How are the Super Bowl tickets distributed?
If you’re a season ticket holder of the team that makes it to the Super Bowl, you will be able to attend a lottery to purchase tickets at face value. Tickets at face value are still more than $250 per ticket. Here is a great article that goes further in depth on how they are distributed.
The good thing is, no matter what, you will always be able to purchase tickets on Ebay or Stubhub. But they will come at a premium and they will be way above face value.
Accoring to SB-Tickets.com the NFL holds a lottery for only a few thousand tickets. The majority of all other tickets go to sponsors and the teams.

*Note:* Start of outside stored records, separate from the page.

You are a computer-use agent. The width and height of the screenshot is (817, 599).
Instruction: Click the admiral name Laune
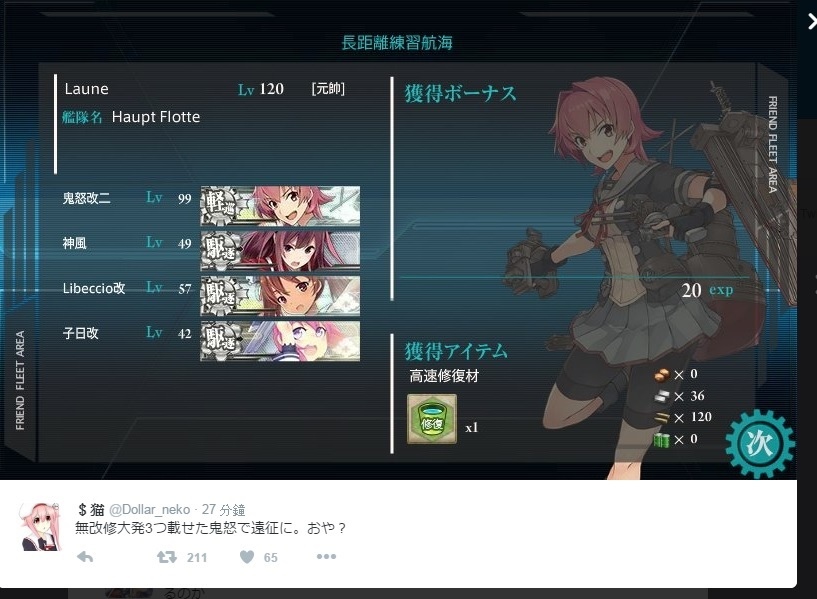(86, 89)
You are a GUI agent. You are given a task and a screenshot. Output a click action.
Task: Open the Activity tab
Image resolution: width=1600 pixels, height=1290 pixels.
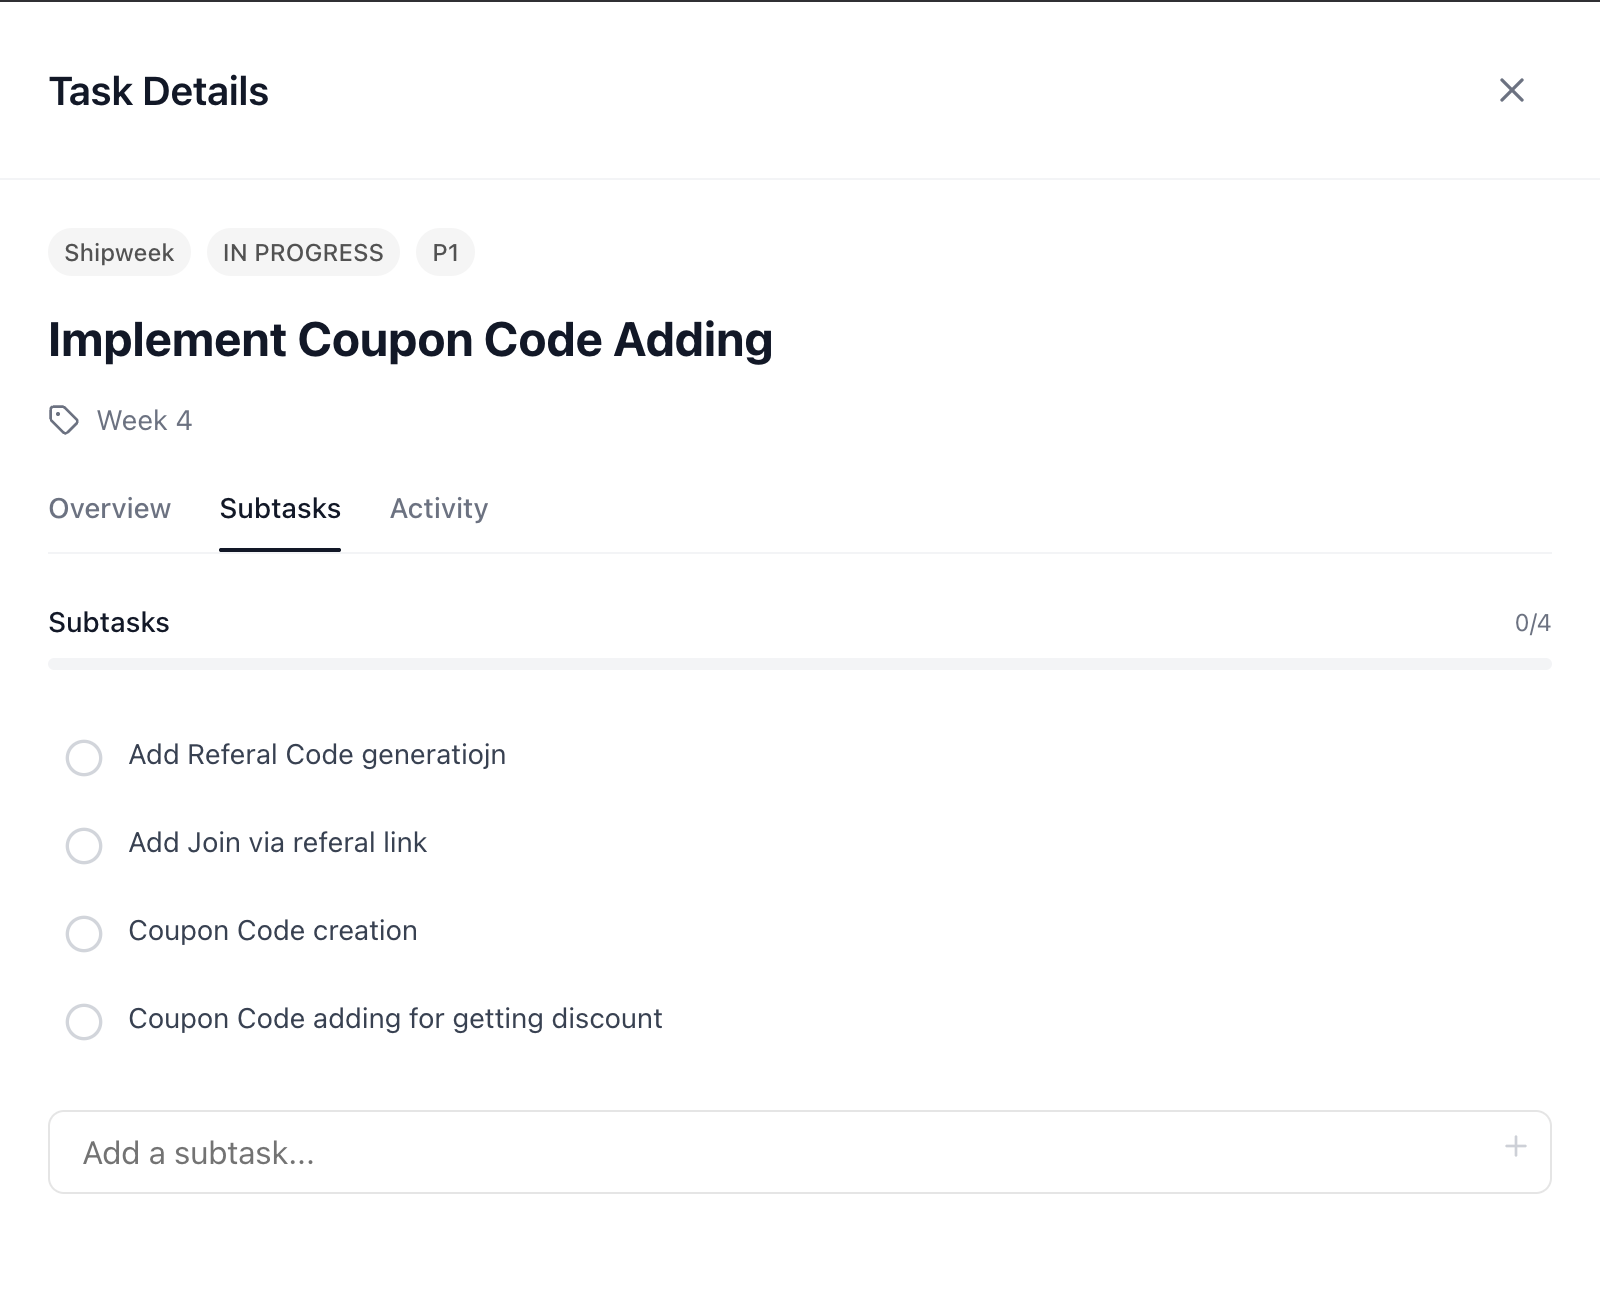click(439, 508)
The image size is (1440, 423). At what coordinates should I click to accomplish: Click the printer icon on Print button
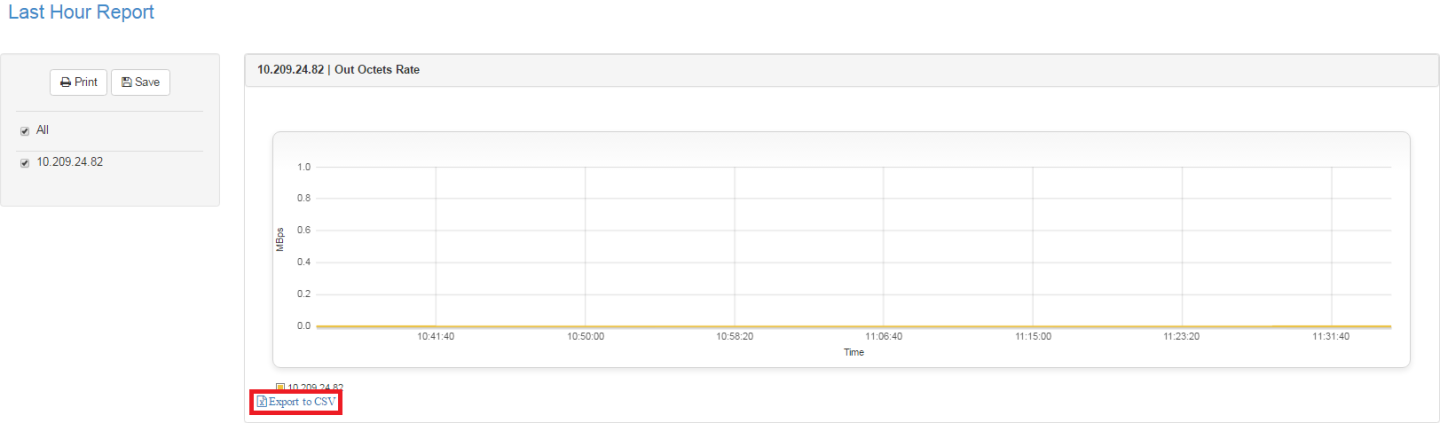[65, 82]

Three-quarters of tickets go to the teams in the league – 35 percent are split between two participating teams, nine percent go to host team, and rest of teams get one percent each. Remaining 25 percent are controlled by the NFL and go to sponsors, broadcasters, media, VIPs, charities, and so on. About 500 tickets are available to fans through a ticket lottery.
The vast majority of Super Bowl tickets (75%) are distributed to the 32 NFL teams. The participating teams each receive 17.5% of the tickets, the non-participating teams receive 1.1%, and the Jacksonville Jaguars, as the host team, will receive less than 8.8%. The remaining 25% are controlled by the NFL and are distributed primarily to NFL affiliated companies (NFL Properties, NFL Films, NFL Players Association, etc.), the broadcast network, corporate sponsors, media, VIPs, charities, fans and the Host Committee.